◆ Task instructions ◆
Using the records below, transcribe exactly only the lines from the one with "Viewport: 894px width, 406px height." through the end, both included, and drop every picture.

◆ Extracted entries ◆
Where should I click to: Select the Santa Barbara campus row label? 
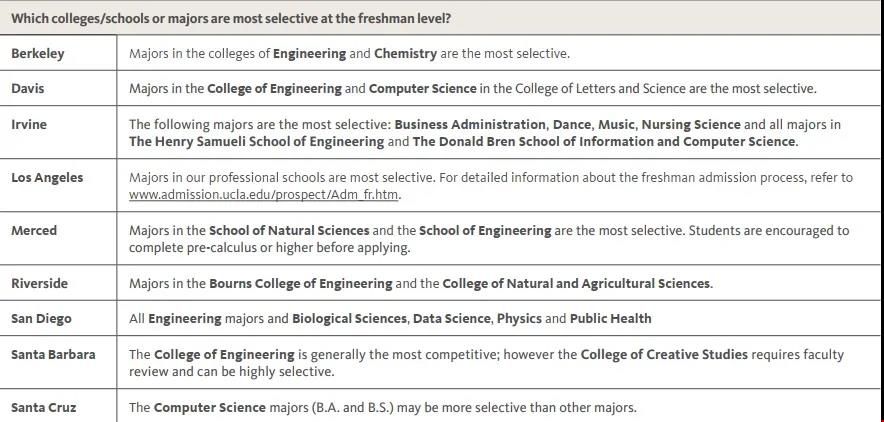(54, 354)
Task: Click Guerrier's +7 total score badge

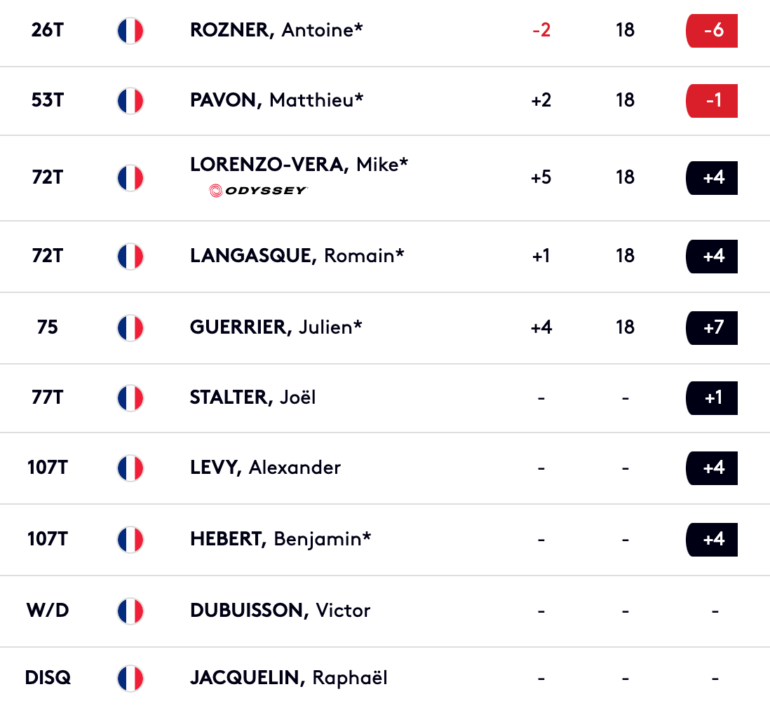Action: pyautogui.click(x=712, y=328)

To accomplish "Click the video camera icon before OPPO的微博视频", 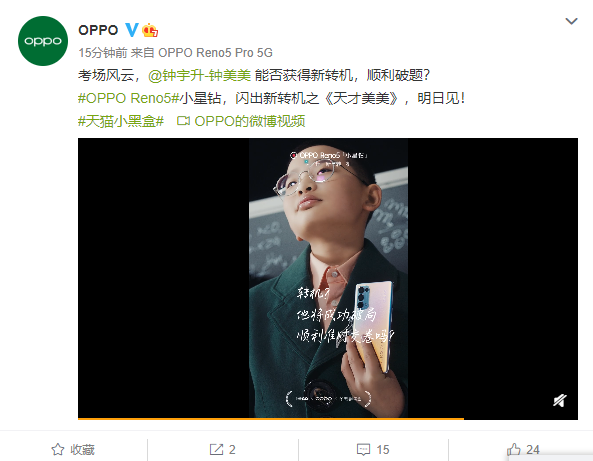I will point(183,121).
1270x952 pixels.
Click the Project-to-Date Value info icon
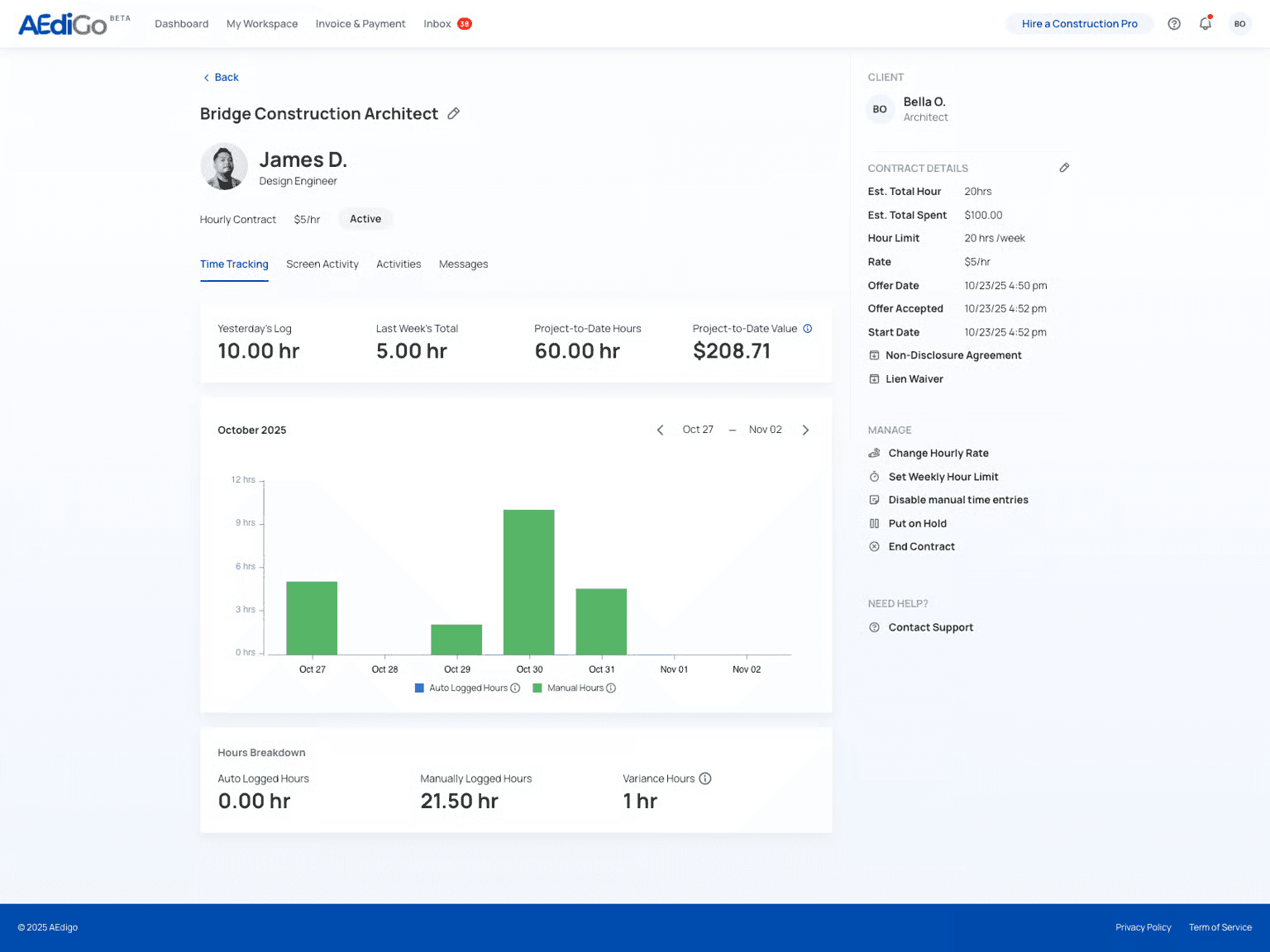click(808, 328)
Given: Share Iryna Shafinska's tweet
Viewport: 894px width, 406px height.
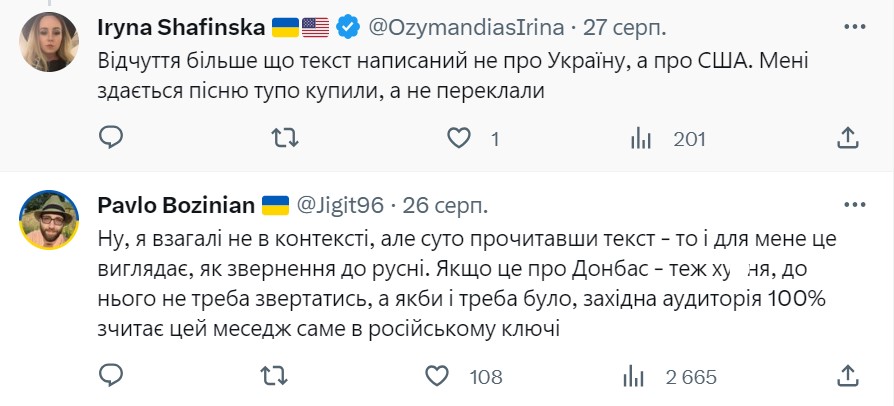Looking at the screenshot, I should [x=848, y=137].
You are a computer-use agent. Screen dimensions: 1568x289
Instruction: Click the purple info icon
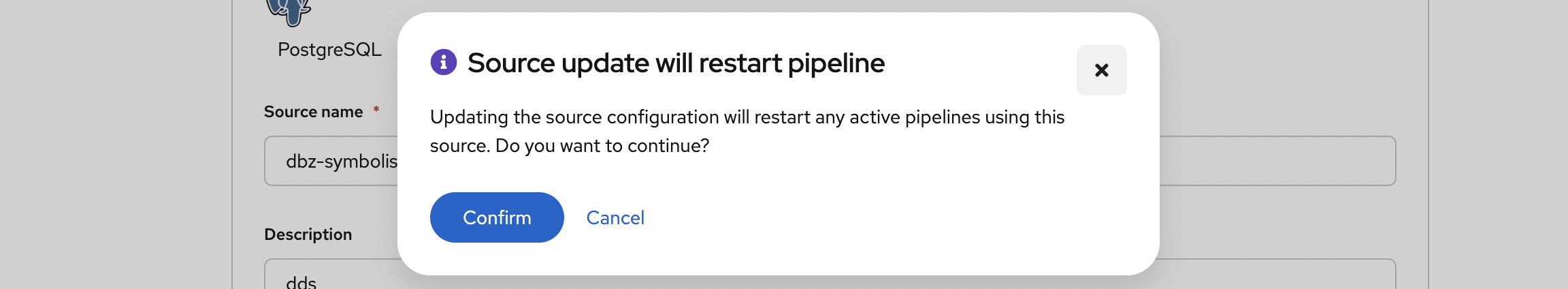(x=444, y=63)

◆ Reply ◆
Viewport: 894px width, 406px height.
Looking at the screenshot, I should [x=848, y=137].
You are a computer-use agent. Screen dimensions: 1568x289
Instruction: Click the purple info icon
(x=444, y=63)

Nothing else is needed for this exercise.